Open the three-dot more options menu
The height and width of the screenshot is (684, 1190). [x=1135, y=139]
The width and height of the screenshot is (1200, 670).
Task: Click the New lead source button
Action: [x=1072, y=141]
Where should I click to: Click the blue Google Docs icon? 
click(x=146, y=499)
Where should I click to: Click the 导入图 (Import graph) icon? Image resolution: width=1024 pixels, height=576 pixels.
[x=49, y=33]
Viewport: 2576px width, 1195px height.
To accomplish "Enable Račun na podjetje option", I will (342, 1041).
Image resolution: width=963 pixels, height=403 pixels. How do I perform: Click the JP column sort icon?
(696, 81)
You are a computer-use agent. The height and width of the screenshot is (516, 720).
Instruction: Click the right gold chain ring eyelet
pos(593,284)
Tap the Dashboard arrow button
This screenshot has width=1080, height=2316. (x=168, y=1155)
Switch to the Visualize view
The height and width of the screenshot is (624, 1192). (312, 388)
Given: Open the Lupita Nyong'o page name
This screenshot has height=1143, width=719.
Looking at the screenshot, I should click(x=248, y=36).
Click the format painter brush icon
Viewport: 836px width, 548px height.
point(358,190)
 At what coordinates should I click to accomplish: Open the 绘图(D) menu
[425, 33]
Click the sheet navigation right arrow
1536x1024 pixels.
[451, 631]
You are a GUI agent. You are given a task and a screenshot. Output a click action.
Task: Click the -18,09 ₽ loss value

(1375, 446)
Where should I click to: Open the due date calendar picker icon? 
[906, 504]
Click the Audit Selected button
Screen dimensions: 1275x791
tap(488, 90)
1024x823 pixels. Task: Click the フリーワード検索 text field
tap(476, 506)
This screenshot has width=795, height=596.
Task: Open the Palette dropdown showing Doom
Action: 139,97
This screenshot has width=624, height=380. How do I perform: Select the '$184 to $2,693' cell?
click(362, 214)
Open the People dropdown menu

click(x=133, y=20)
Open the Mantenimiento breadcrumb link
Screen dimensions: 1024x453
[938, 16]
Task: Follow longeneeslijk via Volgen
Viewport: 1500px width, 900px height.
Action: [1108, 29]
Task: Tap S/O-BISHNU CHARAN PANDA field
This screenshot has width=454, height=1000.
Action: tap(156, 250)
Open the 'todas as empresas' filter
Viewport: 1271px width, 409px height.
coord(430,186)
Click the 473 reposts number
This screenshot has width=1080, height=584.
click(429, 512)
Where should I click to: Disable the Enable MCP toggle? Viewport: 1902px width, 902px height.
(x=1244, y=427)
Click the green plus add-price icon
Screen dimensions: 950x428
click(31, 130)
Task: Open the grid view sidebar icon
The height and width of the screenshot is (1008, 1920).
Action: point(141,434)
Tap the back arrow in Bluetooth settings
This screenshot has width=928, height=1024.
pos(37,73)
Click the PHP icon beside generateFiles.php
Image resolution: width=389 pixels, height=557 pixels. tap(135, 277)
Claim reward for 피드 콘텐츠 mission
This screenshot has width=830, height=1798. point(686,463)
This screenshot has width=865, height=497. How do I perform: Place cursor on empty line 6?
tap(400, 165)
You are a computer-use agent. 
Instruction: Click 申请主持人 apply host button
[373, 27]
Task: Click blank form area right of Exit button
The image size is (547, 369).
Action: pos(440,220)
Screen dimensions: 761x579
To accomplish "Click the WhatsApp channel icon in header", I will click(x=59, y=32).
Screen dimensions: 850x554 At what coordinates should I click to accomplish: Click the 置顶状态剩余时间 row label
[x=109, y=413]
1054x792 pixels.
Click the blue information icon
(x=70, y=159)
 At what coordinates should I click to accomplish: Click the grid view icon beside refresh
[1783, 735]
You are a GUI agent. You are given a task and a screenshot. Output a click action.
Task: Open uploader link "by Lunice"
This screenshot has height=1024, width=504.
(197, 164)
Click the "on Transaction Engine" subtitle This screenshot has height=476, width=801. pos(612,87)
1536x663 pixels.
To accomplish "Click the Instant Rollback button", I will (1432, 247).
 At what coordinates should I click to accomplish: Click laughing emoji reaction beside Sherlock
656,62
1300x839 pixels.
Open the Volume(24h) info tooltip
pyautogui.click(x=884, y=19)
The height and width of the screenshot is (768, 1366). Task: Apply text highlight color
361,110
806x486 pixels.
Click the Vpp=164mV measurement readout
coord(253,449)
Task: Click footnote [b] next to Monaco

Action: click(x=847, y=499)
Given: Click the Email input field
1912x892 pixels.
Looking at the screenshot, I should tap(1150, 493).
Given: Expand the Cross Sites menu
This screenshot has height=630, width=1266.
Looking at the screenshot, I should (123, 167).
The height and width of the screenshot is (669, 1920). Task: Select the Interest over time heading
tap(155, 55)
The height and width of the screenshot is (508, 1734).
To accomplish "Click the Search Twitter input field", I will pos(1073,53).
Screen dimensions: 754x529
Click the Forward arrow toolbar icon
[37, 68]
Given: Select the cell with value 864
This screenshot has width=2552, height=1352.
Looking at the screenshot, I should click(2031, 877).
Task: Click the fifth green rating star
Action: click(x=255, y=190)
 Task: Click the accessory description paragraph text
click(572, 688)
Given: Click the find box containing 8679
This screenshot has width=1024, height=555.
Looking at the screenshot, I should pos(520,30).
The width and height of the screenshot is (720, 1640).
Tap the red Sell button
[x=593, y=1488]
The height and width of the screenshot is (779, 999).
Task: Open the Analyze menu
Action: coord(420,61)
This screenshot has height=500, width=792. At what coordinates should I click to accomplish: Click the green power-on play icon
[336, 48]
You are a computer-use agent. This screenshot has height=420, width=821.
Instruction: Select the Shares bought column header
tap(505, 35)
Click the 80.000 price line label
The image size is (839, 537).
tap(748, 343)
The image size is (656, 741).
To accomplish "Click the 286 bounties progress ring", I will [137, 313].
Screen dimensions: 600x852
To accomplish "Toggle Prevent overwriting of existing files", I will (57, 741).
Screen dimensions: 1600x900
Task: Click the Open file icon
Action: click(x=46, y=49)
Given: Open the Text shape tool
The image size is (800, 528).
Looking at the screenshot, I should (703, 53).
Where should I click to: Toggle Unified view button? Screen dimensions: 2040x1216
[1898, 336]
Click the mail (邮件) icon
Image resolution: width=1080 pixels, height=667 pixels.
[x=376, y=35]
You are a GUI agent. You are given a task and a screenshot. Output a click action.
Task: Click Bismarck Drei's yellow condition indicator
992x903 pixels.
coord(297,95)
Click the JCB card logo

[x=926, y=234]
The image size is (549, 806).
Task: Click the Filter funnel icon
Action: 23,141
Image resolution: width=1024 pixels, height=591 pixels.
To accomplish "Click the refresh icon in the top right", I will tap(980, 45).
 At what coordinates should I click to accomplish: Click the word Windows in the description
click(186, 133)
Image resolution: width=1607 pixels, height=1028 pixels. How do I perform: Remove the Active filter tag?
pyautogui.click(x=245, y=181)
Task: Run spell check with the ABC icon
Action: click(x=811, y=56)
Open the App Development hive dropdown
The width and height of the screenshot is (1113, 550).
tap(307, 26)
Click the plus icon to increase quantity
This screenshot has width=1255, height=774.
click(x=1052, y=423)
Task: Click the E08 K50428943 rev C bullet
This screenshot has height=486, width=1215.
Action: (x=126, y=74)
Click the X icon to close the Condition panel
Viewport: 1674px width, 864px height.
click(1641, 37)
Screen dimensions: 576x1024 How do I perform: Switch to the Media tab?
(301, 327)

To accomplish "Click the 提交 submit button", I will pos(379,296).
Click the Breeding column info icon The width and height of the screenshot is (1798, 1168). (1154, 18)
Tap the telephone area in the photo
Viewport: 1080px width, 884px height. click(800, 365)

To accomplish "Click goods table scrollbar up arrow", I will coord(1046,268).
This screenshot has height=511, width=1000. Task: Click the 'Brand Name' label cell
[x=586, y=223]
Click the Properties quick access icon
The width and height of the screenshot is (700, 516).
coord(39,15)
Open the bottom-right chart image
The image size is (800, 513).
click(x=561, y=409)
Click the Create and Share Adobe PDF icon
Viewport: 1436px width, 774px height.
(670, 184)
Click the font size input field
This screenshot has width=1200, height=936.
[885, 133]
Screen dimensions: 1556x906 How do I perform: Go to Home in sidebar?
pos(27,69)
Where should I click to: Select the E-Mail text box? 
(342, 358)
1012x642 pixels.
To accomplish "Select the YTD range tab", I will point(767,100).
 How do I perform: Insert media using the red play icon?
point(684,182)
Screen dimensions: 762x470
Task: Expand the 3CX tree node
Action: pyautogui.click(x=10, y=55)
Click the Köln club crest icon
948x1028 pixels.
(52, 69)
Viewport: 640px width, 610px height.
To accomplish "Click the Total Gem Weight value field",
──────
Exercise goal
Each line above that contains "plus" counts once; report the total of such lines and nothing more.

Output of the task
2